Stand at the upper stone terrace in Powerscourt, and a view of epic proportions unfurls before you like an 19th century painting.
Overlooked by the Great Sugar Loaf mountain and designed in the 19th century by the architect Daniel Robertson, the exquisite green terraces cascade down to Triton Lake, dotted with lily pads and framed by a striking pair of winged horses.
When Powerscourt House was completed in 1741, it was praised as possessing the “massive dignity of a great Italian Renaissance villa”, but it is the gardens that really make this place special.

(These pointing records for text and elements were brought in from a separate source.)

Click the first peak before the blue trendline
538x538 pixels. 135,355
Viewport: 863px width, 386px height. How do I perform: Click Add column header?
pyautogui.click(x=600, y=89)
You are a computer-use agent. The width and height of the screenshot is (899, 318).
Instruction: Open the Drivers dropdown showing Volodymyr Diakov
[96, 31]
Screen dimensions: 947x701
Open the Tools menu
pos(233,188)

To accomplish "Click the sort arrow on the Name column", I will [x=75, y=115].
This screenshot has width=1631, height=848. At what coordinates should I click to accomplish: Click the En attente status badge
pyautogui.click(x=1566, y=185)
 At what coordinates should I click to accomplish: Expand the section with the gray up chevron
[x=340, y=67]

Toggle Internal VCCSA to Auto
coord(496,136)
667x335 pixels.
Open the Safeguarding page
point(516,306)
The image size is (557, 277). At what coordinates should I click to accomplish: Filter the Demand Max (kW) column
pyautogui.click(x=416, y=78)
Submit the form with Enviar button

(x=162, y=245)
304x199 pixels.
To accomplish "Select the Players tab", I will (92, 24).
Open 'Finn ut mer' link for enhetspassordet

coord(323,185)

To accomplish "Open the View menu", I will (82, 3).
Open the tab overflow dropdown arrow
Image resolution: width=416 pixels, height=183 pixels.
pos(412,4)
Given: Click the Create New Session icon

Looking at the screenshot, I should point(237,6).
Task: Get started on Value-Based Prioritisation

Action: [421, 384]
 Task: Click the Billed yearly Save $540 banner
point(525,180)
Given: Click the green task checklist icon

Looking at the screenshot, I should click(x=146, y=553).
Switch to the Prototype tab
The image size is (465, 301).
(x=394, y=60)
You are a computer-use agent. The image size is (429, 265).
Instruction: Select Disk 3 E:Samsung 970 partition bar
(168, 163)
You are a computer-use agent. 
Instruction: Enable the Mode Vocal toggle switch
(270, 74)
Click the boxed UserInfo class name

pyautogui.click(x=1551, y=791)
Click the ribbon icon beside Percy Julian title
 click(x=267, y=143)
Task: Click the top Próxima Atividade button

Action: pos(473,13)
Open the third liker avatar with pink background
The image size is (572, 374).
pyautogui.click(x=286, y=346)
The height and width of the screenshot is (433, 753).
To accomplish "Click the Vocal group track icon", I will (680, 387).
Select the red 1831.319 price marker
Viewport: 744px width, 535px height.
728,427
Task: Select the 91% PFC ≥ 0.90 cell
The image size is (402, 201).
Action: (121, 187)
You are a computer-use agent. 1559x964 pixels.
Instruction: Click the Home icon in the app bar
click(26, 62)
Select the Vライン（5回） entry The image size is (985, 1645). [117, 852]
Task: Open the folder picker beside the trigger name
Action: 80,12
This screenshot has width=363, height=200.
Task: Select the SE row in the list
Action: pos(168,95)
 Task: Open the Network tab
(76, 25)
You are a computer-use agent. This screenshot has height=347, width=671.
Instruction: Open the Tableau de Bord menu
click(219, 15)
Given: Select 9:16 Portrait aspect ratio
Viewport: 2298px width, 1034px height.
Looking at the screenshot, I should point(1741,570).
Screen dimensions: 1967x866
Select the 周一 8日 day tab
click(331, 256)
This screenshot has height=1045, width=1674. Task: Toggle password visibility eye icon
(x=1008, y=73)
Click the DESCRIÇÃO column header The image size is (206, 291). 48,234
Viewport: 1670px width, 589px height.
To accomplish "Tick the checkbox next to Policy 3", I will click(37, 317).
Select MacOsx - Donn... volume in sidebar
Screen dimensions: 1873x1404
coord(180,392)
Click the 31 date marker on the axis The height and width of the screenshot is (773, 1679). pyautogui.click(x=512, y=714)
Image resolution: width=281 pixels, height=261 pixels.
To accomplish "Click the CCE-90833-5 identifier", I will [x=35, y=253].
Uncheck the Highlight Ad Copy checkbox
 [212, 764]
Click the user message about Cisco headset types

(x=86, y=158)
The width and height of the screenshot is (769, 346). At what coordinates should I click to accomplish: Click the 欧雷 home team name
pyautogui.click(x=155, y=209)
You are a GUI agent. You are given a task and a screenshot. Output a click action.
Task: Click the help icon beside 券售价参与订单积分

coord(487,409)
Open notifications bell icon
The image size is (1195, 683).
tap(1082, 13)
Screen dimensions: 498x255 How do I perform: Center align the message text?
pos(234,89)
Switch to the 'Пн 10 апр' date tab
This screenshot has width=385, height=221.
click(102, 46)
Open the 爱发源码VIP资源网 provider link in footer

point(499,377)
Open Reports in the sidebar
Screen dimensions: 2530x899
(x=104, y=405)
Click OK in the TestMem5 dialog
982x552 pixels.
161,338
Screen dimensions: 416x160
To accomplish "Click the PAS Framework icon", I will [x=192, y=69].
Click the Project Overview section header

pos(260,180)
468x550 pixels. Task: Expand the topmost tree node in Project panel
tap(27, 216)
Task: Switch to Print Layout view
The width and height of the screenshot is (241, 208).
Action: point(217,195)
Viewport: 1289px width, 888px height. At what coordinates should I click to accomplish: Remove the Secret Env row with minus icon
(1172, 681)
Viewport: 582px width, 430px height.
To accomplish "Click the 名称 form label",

Powerscourt has its own whiskey distillery on the Estate – it’s most famous brand is FercullenDid you know
Lush, playful and enchanting, it’s easy to spend hours wandering through the pagodas of the Japanese gardens to the wooded valleys and pet cemetery, which sits in a quiet part of the estate surrounded by roses and rhododendrons in summer. And if you’re hungry after all that exploring, head back up to the house for cakes, salads and soups in the Avoca Restaurant and Café with views across the gardens to the Sugar Loaf Mountains.
Set in a glorious valley cradled by Djouce Mountain and the Great Sugar Loaf, Powerscourt Waterfall is the very epitome of wild, natural beauty. Located about 6km away from the main estate, the waterfall is the highest in Ireland at 121m and has drawn visitors since the late 18th century. Admiring accounts of its grandeur still ring true today – it’s simply wonderful. Walk the woodland pathways and you’ll be surrounded with birdsong, and may even spot a Sika deer or red squirrel. Or simply sit at the water’s edge as it gushes down river over rocks and stones. It’s a popular spot for both picnics and barbecues, and there’s a small kiosk selling snacks and treats at the weekends and all week in the summer.
Powerscourt Estate is accessible on day trips from Dublin, but to get the most out of the area, it’s best to stay here. To really be in the thick of it all, a great choice is the Powerscourt Hotel. Set on the estate and boasting beautiful rooms and a luxurious spa, the hotel is a popular spot for everything from afternoon tea in the Sugar Loaf Lounge to fish and chips in the trad-style pub McGills.
A good alternative is to base yourself in the charming little nearby village of Enniskerry – a prime spot from which to visit the very best that County Wicklow has to offer. Here you’ll find the friendly Enniskerry Inn, which also has a great restaurant, as well as the country house Summerhill House Hotel. If you’re hungry, Emilia’s offers excellent Italian pizza and pasta, and local favourite, Poppies, which has delicious homemade breakfasts and lunches.